Tan sólo un par de meses después nos enteramos de que los mismos aviones que habían bombardeado nuestra ciudad habían atacado el pueblo industrial de Guernica, cerca de Bilbao. En los periódicos decían que la destrucción había sido absoluta, incomprensible. El horror fue tan enorme que hasta los gobiernos de otros países protestaron. Franco dijo que los propios milicianos vascos habían dinamitado la ciudad. Después, al ver que nadie lo creía, se disculpó diciendo que los jefes de la Legión Cóndor habían obrado por su cuenta, sin su consentimiento. Yo no pude evitar pensar que aún debíamos considerarnos afortunados de que los alemanes hubieran reservado sus mejores bombas para la desdichada Guernica.
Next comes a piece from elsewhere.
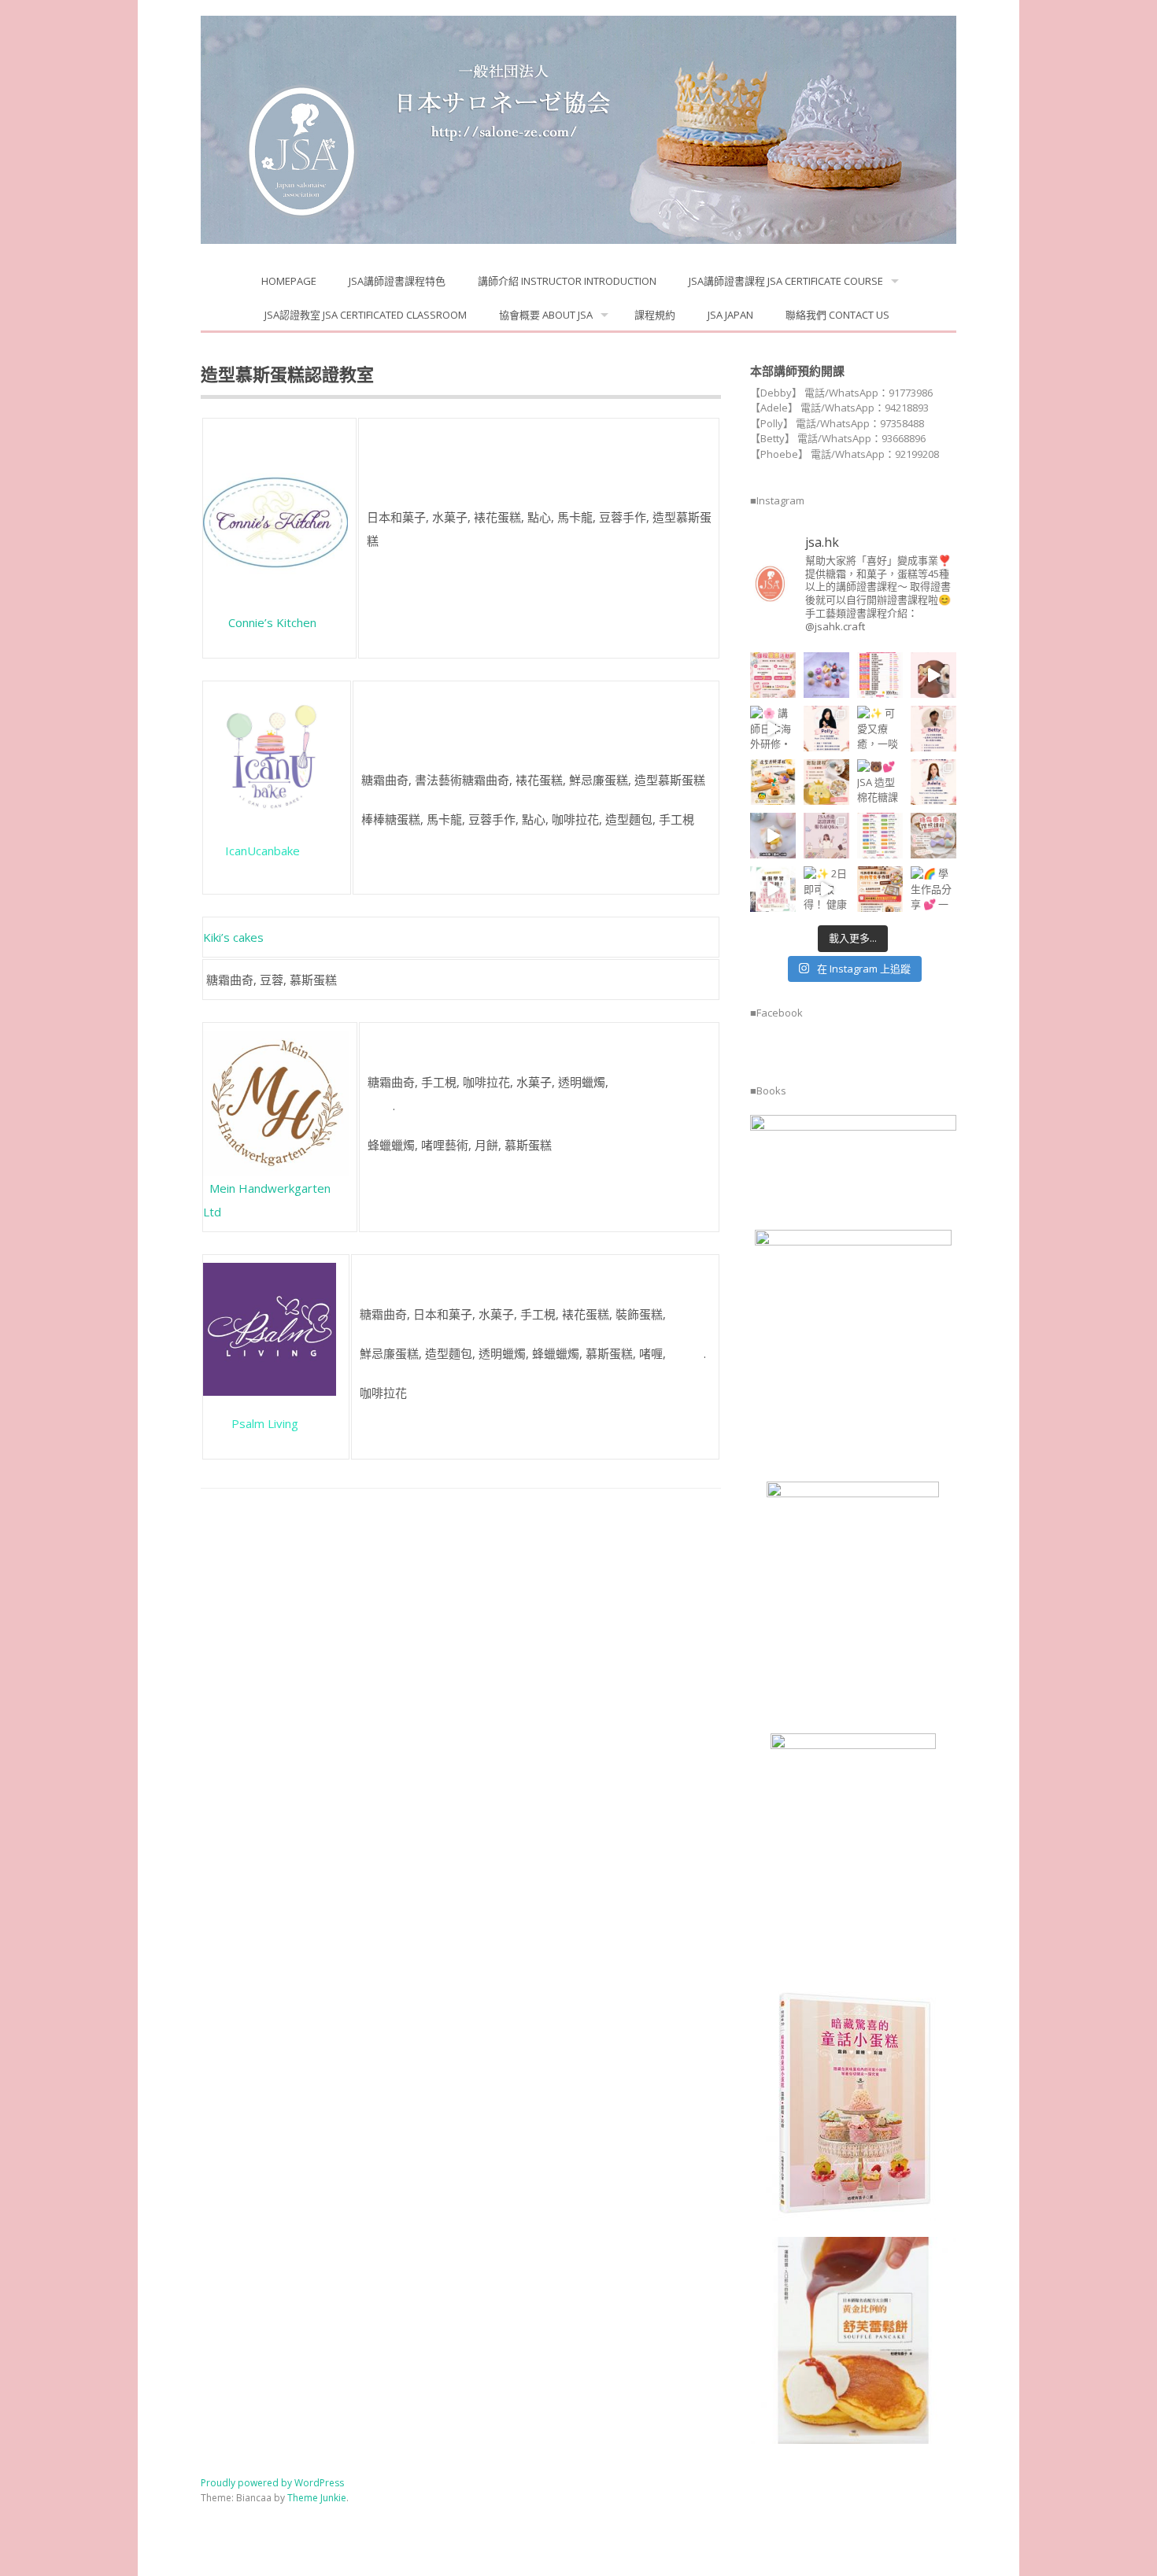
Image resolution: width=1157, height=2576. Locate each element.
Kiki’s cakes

Recuerdo que a mi padre le entristeció mucho enterarse de aquella atrocidad. Estuvo muchas horas encerrado en su despacho. Después, oí como le decía a mi madre: «Franco puede ganar esta guerra cuando quiera. ¿Por qué no acaba todo esto ya? ¿Es que quiere matarnos primero para poder mandar sin estorbos?».

Creo que mi padre tenía mucha razón. El día que Guernica fue destruida, todos supimos que estábamos condenados.